Instructions for the task
Reproduce the part of the Richard Strauss stamp page from "The video shows" to "Cologne Philharmonic Hall." word for word.

Source passage
++++++++++++++++++++

Stamp of the Month: September 2024

Richard Strauss

The German composer and conductor Richard Strauss was born on June 11, 1864 in Munich. He died on September 8, 1949 in Garmisch-Partenkirchen. September 2024 will mark the 75th anniversary of his death.
 
As the son of a musician, Richard Strauss began composing at the age of six. He took composition lessons at high school and by his 18th birthday had already composed 140 works, a number of which had already been performed. On the recommendation of the conductor Hans von Bülow, he was appointed court music director in Meiningen in 1885, and a year later he was appointed third conductor at the Munich Court Opera. From 1889 to 1894 he was second conductor in Weimar, where his importance as a composer grew with the premieres of “Don Juan”, “Death and Transfiguration” and “Macbeth”.

Berlin 18.9.1954


Austria 23.5.1969
After his marriage to the soprano Pauline de Ahna, he became first conductor at the Court Opera in Munich in 1894, where he finally established his world fame as a composer with his tone poems such as “Thus Spoke Zarathustra”. In 1898 Strauss went to Berlin, where his operas “Salome” and “Elektra” (in collaboration with the poet Hugo von Hofmannsthal) became the epitome of “modern” opera. The director Max Reinhardt ensured effective productions of his works and in 1911 Richard Strauss achieved an absolute success with the public with “Rosenkavalier”, the popularity of which continues to this day. In 1919 Strauss was hired as director of the Vienna State Opera and with new, major productions prevented – in his own words – the venerable opera house from becoming an “opera museum”.
In 1920, Strauss, Hofmannsthal and Reinhardt founded the Salzburg Festival as a cultural contrast to the consequences of the First World War. In the 1920s, Strauss worked on lighter material such as the musical comedies “The Egyptian Helen” and “Arabella”. After the death of Hugo von Hofmannsthal in 1929, Richard Strauss found a new lyricist for his opera “The Silent Woman” in the Jewish poet Stefan Zweig, a decision that had a decisive influence on his career. As the most famous German musician of his time, Strauss was appointed President of the Reich Music Chamber by the Nazis in 1933. The fact that Strauss, whose daughter-in-law was Jewish, opposed the “Aryan paragraph”, however, led to his forced resignation in 1935. He spent most of the Second World War in seclusion in Vienna and later fled to Switzerland with his wife. Shortly before his death, Richard Strauss received recognition once again: Thomas Beecham organized a Strauss festival in London in 1948, and in Munich he received numerous honors on his 85th birthday in 1949.
 

The video shows the suite from “Der Rosenkavalier” op. 59 by Richard Strauss, which was performed on January 17, 2020 by the WDR Symphony Orchestra under the direction of its chief conductor Cristian Măcelaru in the Cologne Philharmonic Hall.

++++++++++++++++++++

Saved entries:
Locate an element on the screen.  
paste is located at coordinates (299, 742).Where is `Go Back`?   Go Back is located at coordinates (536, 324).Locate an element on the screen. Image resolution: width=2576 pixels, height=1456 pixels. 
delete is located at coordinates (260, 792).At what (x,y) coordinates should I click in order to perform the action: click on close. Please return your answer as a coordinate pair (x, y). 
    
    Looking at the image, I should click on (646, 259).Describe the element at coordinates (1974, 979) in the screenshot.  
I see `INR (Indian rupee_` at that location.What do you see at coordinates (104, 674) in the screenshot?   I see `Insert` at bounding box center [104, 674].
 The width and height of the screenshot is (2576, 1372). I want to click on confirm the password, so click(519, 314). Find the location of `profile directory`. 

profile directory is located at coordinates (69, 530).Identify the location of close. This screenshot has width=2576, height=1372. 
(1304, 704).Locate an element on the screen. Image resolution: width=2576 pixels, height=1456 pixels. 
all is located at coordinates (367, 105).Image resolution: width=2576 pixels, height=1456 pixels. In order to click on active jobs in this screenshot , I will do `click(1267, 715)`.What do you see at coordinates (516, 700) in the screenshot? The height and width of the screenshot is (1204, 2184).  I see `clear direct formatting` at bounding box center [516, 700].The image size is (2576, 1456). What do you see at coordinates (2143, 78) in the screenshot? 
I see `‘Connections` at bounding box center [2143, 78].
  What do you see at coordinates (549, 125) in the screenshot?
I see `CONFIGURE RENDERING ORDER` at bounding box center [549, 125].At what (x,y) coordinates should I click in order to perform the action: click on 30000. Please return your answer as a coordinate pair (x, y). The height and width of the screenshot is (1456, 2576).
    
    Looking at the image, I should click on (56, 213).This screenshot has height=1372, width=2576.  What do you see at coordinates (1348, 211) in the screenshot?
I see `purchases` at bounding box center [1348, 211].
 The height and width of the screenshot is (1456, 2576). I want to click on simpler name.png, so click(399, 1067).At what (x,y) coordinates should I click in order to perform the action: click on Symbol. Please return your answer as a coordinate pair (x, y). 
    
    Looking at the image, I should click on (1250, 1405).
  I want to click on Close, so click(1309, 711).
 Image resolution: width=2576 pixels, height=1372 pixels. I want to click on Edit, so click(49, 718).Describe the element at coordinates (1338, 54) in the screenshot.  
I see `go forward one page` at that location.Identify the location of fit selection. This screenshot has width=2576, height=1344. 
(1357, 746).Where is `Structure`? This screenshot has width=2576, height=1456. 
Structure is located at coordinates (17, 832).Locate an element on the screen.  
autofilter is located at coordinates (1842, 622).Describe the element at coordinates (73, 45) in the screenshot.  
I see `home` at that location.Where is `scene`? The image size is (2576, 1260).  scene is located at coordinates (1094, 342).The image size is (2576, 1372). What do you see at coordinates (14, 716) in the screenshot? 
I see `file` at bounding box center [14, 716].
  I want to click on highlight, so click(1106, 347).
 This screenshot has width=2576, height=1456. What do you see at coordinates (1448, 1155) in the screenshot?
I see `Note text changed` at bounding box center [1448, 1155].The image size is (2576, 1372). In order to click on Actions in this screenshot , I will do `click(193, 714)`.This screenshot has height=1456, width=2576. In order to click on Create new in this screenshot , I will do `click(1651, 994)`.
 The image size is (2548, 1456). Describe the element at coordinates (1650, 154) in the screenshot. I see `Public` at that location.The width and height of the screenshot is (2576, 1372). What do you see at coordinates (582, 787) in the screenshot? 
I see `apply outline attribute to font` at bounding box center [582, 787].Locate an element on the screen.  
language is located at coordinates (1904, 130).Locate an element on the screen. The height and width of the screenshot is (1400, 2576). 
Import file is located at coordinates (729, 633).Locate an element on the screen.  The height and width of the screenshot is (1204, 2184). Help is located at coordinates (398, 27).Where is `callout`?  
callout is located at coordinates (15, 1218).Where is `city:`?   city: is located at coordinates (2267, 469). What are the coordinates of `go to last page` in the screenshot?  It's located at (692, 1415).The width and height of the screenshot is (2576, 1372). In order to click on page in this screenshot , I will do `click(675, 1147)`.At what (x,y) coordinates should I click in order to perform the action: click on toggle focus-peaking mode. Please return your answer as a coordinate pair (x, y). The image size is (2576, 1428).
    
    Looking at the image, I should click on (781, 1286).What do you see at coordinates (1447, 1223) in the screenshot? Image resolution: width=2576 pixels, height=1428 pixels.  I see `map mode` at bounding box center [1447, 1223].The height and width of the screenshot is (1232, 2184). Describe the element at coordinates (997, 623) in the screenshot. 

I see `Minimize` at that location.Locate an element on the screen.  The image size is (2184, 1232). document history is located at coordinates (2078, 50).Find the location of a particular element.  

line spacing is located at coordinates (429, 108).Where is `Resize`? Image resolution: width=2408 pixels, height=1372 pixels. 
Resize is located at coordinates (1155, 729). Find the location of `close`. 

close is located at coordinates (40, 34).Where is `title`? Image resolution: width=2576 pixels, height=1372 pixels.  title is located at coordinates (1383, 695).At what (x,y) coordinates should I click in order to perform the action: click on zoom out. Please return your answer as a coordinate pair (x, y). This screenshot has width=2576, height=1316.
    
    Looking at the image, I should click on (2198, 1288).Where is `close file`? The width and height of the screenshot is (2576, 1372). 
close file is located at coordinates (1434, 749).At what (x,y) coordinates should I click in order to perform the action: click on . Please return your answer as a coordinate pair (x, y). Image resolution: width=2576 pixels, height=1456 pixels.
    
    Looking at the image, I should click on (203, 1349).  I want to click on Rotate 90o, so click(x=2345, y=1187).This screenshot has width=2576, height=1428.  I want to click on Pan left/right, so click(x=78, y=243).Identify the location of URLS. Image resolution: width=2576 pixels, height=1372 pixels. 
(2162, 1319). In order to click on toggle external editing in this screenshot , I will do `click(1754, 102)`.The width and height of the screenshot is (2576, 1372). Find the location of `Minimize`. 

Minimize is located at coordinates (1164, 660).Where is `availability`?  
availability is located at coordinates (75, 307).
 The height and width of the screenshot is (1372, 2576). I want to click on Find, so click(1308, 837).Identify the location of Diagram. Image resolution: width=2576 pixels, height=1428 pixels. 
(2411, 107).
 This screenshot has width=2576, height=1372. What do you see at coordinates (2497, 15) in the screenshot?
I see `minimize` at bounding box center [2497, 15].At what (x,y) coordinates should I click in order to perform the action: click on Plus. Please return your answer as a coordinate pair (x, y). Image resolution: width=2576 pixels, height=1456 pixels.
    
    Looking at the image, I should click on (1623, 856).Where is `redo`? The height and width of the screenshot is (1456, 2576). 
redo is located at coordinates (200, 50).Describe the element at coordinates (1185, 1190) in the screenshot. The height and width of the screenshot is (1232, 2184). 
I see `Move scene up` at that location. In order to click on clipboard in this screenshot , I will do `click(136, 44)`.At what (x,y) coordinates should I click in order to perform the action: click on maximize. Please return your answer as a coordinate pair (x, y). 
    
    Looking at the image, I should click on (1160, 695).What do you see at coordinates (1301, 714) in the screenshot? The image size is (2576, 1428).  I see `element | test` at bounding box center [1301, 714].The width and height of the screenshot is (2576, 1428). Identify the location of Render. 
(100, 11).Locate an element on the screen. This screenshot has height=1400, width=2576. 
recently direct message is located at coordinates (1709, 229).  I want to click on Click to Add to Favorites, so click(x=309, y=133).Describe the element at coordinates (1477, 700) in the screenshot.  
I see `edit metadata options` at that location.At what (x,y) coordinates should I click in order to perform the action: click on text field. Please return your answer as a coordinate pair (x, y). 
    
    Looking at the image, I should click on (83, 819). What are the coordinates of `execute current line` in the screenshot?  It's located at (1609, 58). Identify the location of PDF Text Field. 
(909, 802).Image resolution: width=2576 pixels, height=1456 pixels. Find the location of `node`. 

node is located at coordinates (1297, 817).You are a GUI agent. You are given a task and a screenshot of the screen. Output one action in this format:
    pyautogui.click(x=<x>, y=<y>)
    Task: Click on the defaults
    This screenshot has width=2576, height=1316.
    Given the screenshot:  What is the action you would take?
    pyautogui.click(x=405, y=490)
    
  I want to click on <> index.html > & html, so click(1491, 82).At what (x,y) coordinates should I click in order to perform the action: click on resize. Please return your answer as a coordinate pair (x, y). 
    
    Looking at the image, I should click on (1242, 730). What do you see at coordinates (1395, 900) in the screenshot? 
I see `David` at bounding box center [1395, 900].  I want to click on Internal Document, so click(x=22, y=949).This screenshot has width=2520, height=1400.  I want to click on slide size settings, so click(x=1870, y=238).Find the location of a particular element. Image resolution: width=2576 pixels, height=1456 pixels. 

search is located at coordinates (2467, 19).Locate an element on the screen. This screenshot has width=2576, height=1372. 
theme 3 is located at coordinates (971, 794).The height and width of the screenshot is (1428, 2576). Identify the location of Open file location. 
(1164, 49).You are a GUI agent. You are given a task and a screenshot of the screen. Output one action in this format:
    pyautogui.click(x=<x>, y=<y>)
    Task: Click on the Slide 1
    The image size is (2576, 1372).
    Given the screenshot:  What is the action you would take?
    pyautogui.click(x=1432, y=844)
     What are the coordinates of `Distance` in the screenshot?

++++++++++++++++++++

Task answer
The video shows the suite from “Der Rosenkavalier” op. 59 by Richard Strauss, which was performed on January 17, 2020 by the WDR Symphony Orchestra under the direction of its chief conductor Cristian Măcelaru in the Cologne Philharmonic Hall.